Whenever I go away on vacation I only rarely research beforehand about the people and places I am about to visit because generally speaking it is my wife who takes the initiative with all destinations except those to do with UK and particularly Scotland where I take over as the principle organiser.

So when we decided to visit our godson T and his wife C and their young son E it was my wife A-E who arranged our flights and hotel accommodation first to Dubai then in the evening of the following day onwards to Muscat in Oman, together a 2 night stay in Dubai, before the 4 or 5 nights stay with T,C and E at their spacious apartment some 240 square metres say 2600 square feet in round figures, on the outskirts of Muscat in Al Seeb. 

We had last visited them in November 2011 when they lived for a time in Haiphong, Vietnam and that too turned out to be a similarly mind-blowing experience since the Vietnamese culture was also very foreign to us...

So with so much anti-Muslim or Islam feeling in the world today and with earlier visits to Morocco, Turkey and Egypt to go by I have to say right off it would have been difficult for me to more impressed in a positive way with the cultures and the ways of the peoples of these two desert lands than I was from my first arrival.

Of course coming from UK I was familiar with a host of differently coloured people from being a child born in the city of Manchester and during my childhood a frequent visitor who became familiar with the Jamaican community then the Jewish community and later the Indian and Pakistani communities which arrived much later in the mid-1955s to 1960s because there was a shortage of people to do all the jobs that needed doing at that time.
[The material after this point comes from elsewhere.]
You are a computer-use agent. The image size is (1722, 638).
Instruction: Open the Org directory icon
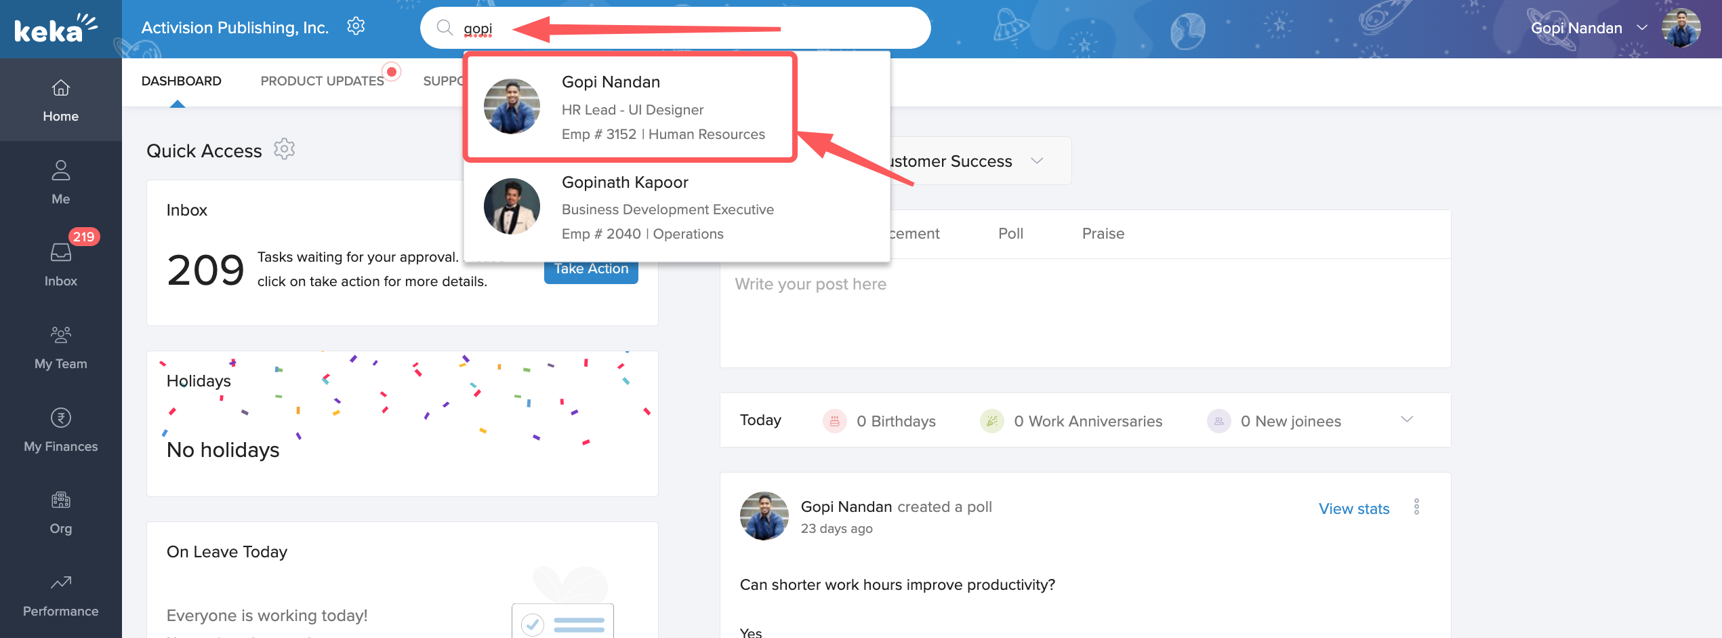(x=60, y=512)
The Jamaicans' and Jews' arrivals pre-dated WW ll and so in effect had always been there according to my young eyes at the time.
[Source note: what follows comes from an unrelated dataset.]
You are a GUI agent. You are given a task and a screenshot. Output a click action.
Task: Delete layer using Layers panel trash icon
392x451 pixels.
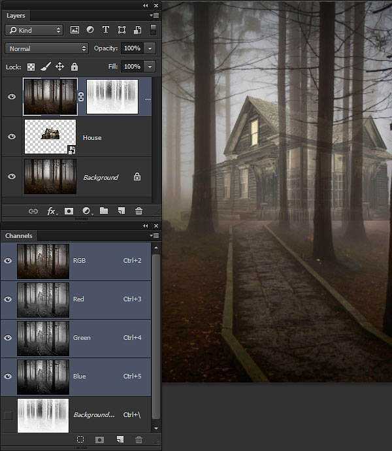(139, 211)
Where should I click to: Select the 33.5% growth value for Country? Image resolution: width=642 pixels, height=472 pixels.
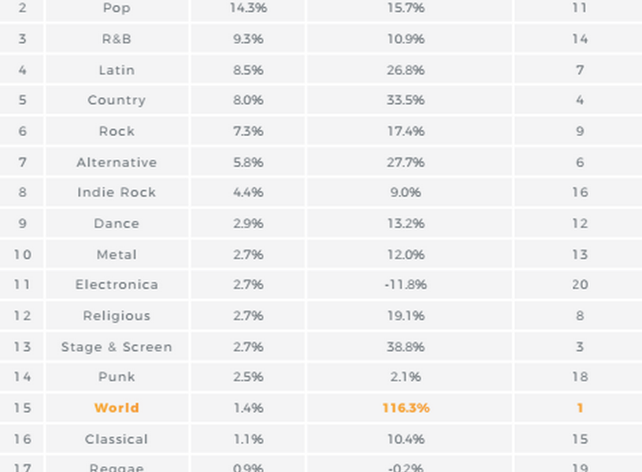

In the United Arab Emirates it was impossible not to be impressed with the sight of all the skyscraper buildings, unlike our later visits in the related Omani cities where there are none to speak of: The Sultan of Oman preferring not to have buildings so constructed whilst his lesser royal relatives, the Emirates, have gone all out so it would appear to attract a burgeoning influx of tourists as a result of all their newly constructed buildings, and the vast array of amenities which accompany them. There we got around by Metro, Tram and the odd Taxi and were impressed by the manner in which all the young people courteously vacated their seats for we Scandinavian visitors, something neither my wife nor I had seen since or respective childhoods in each of UK and Scandinavia when children there were brought up with far greater respect for adults and the aged than they are today…
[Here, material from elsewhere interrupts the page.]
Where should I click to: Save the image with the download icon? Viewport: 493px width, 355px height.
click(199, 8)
Also, because we were clearly foreigners and newly arrived people at every turn were only too happy to help us along our way and to our surprise were readily able to converse in English to a very significant degree and so unlike Vietnam for example no problems making enquiries of people.


Our first impression then which was reinforced wherever we went for the week of our stay was of a gentle people surrounded by a vast array of other peoples also of a gentle disposition: Filipinos waiting on table in the restaurants, Indians manning the Pharmacy stores and Indian restaurants, Pakistani Civil Engineers, young men in their 20s who had arrived to find work in the construction industry, etc., etc., etc., plus other Europeans like our relatives who had arrived for teaching jobs such as the English taught by our young people… 

Now I must leave it there. Have a good day everyone!